First week of “imprisonment”: a winter wonderland from the inside the glass
What truly stunned me, however, was not the indifference. It was the kindness. One individual offering a sympathetic word or gesture was all it took to remind me that good exists in our society. I learned that one act of kindness can trump a thousand callous dismissals. In their willingness to combat our everyday human condition via seemingly innocuous acts, these people identified themselves as rare gems in a world that is so often deeply starved of love and kindness.
I hold myself to a much higher standard after this experience. I do not ever want to be the one mindlessly rushing past people who are handicapped, disabled, or in difficulty. I expect this much of myself: for the deep compassion I developed from dealing with this injury to seep even into situations that are beyond the scope of my direct understanding. It is true that it is much easier to sympathize with someone when we ourselves have been through a similar event. In fact, most of the people who approached me had at some point suffered foot injuries themselves. But it is much harder, and as a result rewarding, to place ourselves in unfamiliar scenarios and for the pure sake of helping somebody. This, I believe is personal growth: connecting with other people and channeling their struggles into an action that, however minor, will thaw their pain and inspire our kindness.
Gratitude – As a traveler and a woman, I thrive on being independent and self-sufficient. When you are healthy and on two feet, the world is your oyster. There is nothing you can’t do, nowhere you can’t see… your only obstacle is your will. This is not the case when you cannot walk.

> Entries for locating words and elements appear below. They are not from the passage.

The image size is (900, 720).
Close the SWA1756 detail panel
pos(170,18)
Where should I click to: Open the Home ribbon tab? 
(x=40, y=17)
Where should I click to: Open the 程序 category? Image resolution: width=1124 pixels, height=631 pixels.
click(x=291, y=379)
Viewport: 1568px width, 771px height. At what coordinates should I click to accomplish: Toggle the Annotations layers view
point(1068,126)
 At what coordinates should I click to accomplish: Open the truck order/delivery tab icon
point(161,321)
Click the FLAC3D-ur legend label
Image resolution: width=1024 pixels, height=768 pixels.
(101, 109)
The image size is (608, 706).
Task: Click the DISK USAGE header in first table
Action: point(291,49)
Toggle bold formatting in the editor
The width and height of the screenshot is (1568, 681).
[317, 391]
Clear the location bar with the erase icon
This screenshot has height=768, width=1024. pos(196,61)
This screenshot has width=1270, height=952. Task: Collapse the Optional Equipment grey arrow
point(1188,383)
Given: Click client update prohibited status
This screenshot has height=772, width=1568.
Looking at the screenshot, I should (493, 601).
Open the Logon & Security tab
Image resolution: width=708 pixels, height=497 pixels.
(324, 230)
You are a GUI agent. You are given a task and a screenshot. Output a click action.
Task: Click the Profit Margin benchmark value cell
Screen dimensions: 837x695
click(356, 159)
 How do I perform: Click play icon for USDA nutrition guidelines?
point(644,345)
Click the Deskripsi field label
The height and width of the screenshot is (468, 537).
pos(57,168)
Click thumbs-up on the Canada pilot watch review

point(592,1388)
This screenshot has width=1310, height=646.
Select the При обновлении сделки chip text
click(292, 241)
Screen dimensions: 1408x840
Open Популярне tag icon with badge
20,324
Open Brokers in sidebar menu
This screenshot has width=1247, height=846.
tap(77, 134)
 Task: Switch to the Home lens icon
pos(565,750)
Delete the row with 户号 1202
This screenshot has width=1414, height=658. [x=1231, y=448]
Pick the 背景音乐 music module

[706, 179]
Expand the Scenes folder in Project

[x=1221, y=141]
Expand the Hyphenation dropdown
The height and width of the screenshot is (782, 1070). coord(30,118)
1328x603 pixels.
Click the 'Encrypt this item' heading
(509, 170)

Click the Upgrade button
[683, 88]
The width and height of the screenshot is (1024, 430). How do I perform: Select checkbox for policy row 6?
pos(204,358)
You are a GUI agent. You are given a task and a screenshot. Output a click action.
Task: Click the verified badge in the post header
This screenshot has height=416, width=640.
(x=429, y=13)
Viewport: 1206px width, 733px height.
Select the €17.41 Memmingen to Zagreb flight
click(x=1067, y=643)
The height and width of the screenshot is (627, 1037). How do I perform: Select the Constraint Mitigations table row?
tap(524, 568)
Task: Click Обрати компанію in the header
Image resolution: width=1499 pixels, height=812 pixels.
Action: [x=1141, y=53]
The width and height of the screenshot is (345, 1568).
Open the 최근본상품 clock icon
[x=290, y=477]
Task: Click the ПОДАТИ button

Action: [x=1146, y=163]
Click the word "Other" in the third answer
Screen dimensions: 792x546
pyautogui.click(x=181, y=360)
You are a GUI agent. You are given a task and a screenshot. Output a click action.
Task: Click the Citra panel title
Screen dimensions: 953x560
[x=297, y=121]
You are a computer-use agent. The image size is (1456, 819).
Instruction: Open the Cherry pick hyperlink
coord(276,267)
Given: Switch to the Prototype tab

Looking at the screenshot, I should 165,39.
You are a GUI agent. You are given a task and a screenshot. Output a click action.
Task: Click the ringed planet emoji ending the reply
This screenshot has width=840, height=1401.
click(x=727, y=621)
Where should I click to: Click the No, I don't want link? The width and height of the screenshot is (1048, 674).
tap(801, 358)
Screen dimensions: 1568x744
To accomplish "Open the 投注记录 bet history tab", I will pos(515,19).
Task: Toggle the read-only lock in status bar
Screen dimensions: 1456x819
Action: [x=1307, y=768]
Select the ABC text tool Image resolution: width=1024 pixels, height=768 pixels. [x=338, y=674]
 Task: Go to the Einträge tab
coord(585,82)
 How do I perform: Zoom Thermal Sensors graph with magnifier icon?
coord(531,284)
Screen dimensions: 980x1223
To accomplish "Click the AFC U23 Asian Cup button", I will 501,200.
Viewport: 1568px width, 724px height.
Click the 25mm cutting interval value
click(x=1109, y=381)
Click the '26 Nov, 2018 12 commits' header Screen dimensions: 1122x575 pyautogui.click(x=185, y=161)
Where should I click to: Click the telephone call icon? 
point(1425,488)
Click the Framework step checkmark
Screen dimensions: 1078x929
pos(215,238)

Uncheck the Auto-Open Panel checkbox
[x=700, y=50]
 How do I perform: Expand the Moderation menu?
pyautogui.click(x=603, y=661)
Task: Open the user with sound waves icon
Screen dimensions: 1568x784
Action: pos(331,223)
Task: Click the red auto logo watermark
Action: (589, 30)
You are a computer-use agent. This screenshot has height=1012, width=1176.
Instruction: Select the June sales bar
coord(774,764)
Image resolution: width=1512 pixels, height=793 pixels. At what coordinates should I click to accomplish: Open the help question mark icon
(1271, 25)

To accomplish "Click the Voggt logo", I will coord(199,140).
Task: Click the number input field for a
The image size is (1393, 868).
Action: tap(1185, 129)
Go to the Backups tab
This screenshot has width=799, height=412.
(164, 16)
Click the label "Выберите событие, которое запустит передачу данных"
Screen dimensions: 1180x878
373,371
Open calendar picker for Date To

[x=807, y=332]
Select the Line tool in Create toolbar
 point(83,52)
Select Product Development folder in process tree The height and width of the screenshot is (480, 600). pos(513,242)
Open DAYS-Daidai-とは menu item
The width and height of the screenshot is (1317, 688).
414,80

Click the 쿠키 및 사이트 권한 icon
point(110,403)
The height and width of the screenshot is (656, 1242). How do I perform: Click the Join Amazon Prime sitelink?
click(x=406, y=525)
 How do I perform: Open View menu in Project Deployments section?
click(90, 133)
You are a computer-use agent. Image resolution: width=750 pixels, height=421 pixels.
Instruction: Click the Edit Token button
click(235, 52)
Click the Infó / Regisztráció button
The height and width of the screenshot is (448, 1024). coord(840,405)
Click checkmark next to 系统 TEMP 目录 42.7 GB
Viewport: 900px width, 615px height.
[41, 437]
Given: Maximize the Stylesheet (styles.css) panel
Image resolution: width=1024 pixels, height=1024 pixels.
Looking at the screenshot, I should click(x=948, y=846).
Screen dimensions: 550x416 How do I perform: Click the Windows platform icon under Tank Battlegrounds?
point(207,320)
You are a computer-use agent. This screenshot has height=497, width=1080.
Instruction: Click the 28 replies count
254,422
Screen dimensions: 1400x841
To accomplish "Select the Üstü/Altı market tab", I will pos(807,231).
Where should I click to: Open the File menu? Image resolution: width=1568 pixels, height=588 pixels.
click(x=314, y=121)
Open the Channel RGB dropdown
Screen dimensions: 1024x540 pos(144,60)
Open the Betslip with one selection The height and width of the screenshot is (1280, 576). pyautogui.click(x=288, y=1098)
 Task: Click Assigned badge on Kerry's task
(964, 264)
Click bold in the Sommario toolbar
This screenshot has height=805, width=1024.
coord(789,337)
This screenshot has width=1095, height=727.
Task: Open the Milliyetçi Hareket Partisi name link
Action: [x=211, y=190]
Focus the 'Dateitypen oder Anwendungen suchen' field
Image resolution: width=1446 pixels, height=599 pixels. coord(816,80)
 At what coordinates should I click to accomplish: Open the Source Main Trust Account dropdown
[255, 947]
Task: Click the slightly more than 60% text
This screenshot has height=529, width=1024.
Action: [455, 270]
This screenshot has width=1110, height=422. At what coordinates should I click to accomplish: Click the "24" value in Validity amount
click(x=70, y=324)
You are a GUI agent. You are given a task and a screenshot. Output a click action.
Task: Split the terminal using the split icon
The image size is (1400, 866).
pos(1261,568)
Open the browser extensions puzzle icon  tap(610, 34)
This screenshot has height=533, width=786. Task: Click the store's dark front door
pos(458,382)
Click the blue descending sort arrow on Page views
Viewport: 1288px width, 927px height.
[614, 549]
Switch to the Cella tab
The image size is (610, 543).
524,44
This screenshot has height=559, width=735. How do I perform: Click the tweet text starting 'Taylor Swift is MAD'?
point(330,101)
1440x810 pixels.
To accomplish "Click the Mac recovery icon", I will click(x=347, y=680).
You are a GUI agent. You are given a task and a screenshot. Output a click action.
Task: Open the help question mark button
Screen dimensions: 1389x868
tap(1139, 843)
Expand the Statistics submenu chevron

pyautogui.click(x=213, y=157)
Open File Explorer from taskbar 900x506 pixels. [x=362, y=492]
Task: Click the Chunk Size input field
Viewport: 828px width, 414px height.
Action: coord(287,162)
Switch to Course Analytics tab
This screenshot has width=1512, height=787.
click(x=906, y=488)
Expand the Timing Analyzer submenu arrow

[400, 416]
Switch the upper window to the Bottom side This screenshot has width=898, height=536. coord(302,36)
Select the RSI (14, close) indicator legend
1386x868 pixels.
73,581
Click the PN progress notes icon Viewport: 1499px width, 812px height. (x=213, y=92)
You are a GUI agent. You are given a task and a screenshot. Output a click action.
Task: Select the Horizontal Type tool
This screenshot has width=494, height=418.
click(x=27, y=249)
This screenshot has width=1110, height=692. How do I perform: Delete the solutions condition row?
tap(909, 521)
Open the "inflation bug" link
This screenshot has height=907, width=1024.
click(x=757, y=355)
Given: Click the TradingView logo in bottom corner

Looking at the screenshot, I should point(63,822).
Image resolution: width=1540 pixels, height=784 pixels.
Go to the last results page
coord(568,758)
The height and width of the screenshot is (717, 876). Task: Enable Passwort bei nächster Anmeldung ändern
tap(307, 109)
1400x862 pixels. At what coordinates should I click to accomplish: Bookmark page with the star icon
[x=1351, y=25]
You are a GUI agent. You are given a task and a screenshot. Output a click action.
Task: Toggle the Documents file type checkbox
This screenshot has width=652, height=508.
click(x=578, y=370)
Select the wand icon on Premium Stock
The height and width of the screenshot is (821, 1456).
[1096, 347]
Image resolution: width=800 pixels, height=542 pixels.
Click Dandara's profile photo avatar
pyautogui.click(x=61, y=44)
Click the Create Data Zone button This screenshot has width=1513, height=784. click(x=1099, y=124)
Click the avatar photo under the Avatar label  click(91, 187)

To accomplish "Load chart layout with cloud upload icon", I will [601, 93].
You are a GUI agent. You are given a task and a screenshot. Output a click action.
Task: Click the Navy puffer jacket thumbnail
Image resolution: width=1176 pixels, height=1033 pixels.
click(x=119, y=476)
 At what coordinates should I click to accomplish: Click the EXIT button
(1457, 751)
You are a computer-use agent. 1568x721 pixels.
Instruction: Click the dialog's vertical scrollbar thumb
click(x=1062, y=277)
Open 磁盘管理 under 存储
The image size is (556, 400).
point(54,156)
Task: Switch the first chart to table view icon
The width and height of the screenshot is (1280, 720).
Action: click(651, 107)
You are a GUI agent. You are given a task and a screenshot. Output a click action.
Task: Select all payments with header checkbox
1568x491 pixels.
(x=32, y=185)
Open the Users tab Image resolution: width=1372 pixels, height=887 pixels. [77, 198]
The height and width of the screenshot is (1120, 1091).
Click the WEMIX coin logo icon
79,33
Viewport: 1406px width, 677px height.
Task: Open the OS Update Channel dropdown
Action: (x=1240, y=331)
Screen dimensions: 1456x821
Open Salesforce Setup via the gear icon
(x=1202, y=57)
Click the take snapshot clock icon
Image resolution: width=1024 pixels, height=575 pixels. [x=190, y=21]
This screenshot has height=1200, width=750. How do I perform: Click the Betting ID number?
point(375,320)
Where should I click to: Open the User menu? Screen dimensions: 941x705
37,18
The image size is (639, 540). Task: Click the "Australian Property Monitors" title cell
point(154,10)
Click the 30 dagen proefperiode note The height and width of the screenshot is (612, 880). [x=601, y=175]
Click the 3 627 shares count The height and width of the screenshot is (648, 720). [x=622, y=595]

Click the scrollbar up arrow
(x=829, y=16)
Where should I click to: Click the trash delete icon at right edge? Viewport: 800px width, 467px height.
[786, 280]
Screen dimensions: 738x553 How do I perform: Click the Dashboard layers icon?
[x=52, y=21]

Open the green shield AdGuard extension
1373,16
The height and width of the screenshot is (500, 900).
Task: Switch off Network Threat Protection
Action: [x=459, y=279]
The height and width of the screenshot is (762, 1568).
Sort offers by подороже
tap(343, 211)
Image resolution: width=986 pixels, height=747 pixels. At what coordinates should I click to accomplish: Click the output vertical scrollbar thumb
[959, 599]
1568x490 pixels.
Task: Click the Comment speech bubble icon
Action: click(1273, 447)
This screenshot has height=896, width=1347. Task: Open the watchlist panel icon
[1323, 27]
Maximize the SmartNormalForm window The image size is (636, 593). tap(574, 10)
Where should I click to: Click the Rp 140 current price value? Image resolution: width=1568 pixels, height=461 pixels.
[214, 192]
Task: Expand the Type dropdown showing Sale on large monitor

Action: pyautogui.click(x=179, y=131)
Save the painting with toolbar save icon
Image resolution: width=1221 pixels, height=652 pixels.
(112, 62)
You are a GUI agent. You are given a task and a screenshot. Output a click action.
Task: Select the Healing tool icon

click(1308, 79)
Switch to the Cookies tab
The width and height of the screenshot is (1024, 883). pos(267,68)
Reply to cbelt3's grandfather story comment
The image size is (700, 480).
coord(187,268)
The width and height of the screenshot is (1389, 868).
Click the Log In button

A broken foot meant that I had to wholly depend on people to sustain my well-being – and that hurt more than the injury itself. I had to swallow my pride and allow others to help me take care of the most basic needs, such as getting water or running the bath. I realized during this time that I had grossly underestimated two very special attributes in my life: the wide extent of my support system, and the importance of my good health.
We often take the fact that we have two functional feet for granted. I learned that the ability to go wherever our heart pulls us, to navigate this world on our own free will is the most beautiful gift that Nature has given us. Yet, despite having perfectly working feet, many people choose to sit around all day. I am even more so boggled by the concept of consciously sitting at home in a sluggish state on a day when the sun is beaming and the skies are shining blue. I have never been one to do that, and now more than ever I don’t believe I could choose a sedentary, stagnant life over one of mobility and change.
So, what does it mean to be a nomad with a broken foot?
I travel to find pieces of my home, yet the most important home you will ever have is your body. It is a home that must be taken care of and cherished, even as it slowly deteriorates. And ironically, it is a home that can only be kept well via constant movement and exploration. I found meaning in the cliche that we only learn to appreciate the blessings that we had until they are gone. I had the immense luck to only temporarily taste the loss of my mobility, and the opportunity to recognize the value of my body and worship it for the rest of my adventures.